Electronic Thesis and Dissertation Repository

Thesis Format

Integrated Article


Master of Science


Computer Science


Moreno Maza, Marc


In this thesis, we present KLARAPTOR (Kernel LAunch parameters RAtional Program estimaTOR), a freely available tool to dynamically determine the values of kernel launch parameters of a CUDA kernel. We describe a technique for building a helper program, at the compile-time of a CUDA program, that is used at run-time to determine near-optimal kernel launch parameters for the kernels of that CUDA program. This technique leverages the MWP-CWP performance prediction model, runtime data parameters, and runtime hardware parameters to dynamically determine the launch parameters for each kernel invocation. This technique is implemented within the KLARAPTOR tool, utilizing the LLVM Pass Framework and NVIDIA Nsight Compute CLI profiler. We demonstrate the effectiveness of our approach through experimentation on the PolyBench benchmark suite of CUDA kernels.

Summary for Lay Audience

KLARAPTOR is a tool designed to optimize the performance of GPU programs by dynamically determining the best kernel launch parameters for each kernel invocation.
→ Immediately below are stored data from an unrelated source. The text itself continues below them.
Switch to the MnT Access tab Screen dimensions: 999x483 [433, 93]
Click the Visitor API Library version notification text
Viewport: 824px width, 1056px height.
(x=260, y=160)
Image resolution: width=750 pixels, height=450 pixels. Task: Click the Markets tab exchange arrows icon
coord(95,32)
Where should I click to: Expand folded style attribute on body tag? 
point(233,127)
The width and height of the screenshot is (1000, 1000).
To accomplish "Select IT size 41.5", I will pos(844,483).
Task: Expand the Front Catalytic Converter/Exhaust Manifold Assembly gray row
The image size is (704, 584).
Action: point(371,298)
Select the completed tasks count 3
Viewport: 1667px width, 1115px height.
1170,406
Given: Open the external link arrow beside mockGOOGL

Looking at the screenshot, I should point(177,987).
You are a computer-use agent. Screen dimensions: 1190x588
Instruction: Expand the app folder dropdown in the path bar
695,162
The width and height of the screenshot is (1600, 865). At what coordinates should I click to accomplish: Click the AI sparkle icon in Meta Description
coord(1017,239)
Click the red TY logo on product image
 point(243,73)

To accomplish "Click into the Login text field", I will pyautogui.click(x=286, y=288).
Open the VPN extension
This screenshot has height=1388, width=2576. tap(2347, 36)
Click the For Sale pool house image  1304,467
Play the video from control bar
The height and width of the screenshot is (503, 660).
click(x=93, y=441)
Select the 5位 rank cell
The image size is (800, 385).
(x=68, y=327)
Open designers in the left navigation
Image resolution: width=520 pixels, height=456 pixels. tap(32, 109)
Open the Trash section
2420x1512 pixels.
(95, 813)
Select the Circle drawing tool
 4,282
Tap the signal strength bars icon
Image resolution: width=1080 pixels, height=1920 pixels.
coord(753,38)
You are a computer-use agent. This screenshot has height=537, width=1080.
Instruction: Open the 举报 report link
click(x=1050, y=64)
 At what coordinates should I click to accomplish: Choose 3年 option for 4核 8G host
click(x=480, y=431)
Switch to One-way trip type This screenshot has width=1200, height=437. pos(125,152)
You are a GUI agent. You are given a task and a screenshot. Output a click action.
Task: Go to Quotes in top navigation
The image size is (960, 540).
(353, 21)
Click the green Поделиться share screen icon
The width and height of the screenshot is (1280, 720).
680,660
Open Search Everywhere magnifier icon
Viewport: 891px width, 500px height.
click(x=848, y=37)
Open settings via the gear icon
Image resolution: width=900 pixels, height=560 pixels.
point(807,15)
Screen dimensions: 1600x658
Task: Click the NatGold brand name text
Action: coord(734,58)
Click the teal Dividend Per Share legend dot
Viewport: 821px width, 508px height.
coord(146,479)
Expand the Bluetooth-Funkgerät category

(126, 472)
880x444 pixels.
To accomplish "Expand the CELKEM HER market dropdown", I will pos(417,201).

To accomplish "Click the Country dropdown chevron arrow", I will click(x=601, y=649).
A kernel is a small piece of code that runs on a GPU and performs calculations in parallel, enabling faster processing times. The kernel launch parameters greatly impact the running time of a GPU program, and their optimal choice depends on various factors such as input data, hardware resources, and program parameters. To address this issue, KLARAPTOR leverages a two-step approach: (1) at compile-time, it determines formulas describing low-level performance metrics for each kernel and inserts them into the host code of a CUDA program; (2) at runtime, a helper program evaluates these formulas using the actual data and hardware parameters to determine the thread block configuration that minimizes the kernel’s execution time. The effectiveness of KLARAPTOR is demonstrated through experimentation on a set of benchmarks consisting of CUDA kernels, showing that it can accurately predict near-optimal thread block configurations.